Henry did not know quite how to respond to this. He could not really take credit. Until recently, Timothy had been responsible for choosing most of his clothing, though the green suit had been his own doing. “Thank you?”

Martin elaborated. “Some gentlemen, Sir, don’t have a sense for colors or fabrics. They choose ordinary things. They make do.
Everything
you have is special, Sir.” He held up two sets of braces. “Plain or embroidered?”

“Embroidered,” Henry decided. Martin went to stand behind him and draped them over his shoulders. Martin fastened the buttons at the small of Henry’s back while Henry buttoned them on in front. Martin held up the waistcoat for Henry to put his arms through, but let Henry button it himself. Finally, Martin held the dinner jacket and Henry slipped his arms into the sleeves.

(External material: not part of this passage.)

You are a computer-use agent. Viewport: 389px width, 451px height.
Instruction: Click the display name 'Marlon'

Martin knelt and held Henry’s patent leather boots so that he could step into them. Henry caught sight of the two of them reflected in the mirror on the wardrobe door. They looked good together, complementary, his black hair and Martin’s pale chestnut, his olive skin and Martin’s white. Martin turned and saw him looking in the mirror and smiled; Henry blushed and looked away.

At the dinner table, Martin held out Henry’s chair and he sat, then Martin put a napkin in his lap and stepped back to wait until he was needed. Usually, one of the footmen had stood behind Henry’s chair, just as Timothy stood behind Father and Pearl stood behind Mother, so Henry felt he ought to be used to a presence at his back, but Martin somehow felt…closer. He felt like there was a thread, a filament connecting Martin to him, and that the least disturbance in the atmosphere plucked that thread. He ate his roast beef with his head down to hide his reddening cheeks as he felt his cock stir in response to that faint but persistent connection.

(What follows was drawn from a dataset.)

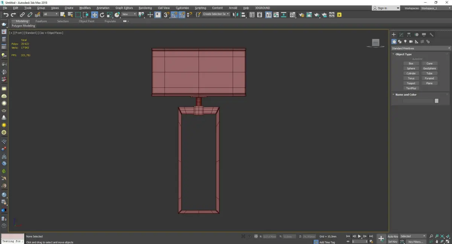Open the Mirror tool

pyautogui.click(x=235, y=15)
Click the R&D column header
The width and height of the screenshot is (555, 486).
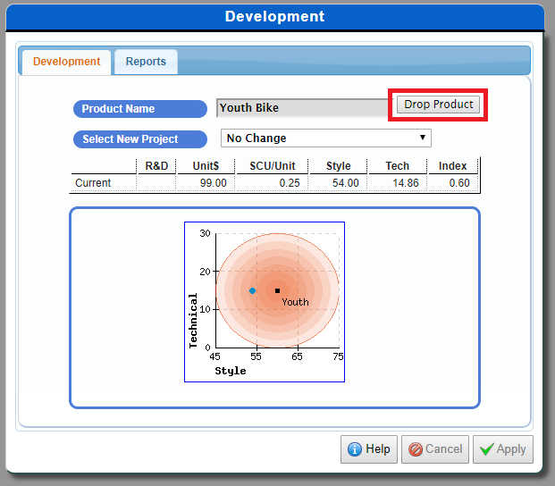(156, 166)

Dinners at the Blackwell house were not particularly lively affairs. The slaves served as unobtrusively as possible. Mother was quite silent unless spoken to, most of her discourse carried out in whispers with Pearl rather than her husband or son. Father likewise spoke more to Timothy than his family, although he didn’t bother to whisper. “How is the new one settling in?” he asked, and Henry knew automatically that Father was not asking him.

Timothy smiled at Henry, then smiled over his head, presumably at Martin. “He’s a good boy, Sir,” he said. “I think Young Sir has done well in choosing.”

After the meal, they all retired to the upstairs parlor. Pearl had been reading to them from
The Wicked Master
, which was a very long and very slightly risqué novel chosen by Mother. Timothy—and now Martin—stood behind their masters’ chairs, but Pearl sat beside Mother on the sofa so that Mother might lean on her shoulder if need be. Mother tired easily and was often the first to go to bed. Father read over paperwork with a frown on his face; as soon as he was rid of Mother and Henry, he would end the evening in his study downstairs, puffing cigars. Henry wondered why they bothered coming together as a family in the upstairs parlor at all, as they very evidently did not enjoy one another’s company. Instead, they ought to disperse to their various bolt holes and attend to their particular interests and needs in happiness and peace. He did not suggest this, however.

In preparation for the beginning of classes next week, Henry had been flipping through his textbooks in a desultory fashion, with Father’s edict that he improve his grades in mind. He was not actually stupid, but neither was he particularly clever, and he found most subjects terribly boring besides. Latin was his particular bugbear. He did not see that there was any point to it and it was frustratingly difficult. His teacher, Dr. Foster, had encouraged him to consult his Latin grammar textbook over the break, to study it seriously and consistently, and Henry had said that he would, but of course he had lied. He opened the book for perhaps the third time all summer and tried to read the section on orthography, but the tiny letters turned to gray blurs on the page. He could not concentrate.

Martin was at his back, and they were connected.

Pearl began to read. She was a good speaker, but she didn’t do voices. The story, Henry thought, would be better with voices.

He could hear Martin’s shoes scuff on the carpet as he shifted his weight. He listened harder and heard a quiet cough, a slight clearing of the throat.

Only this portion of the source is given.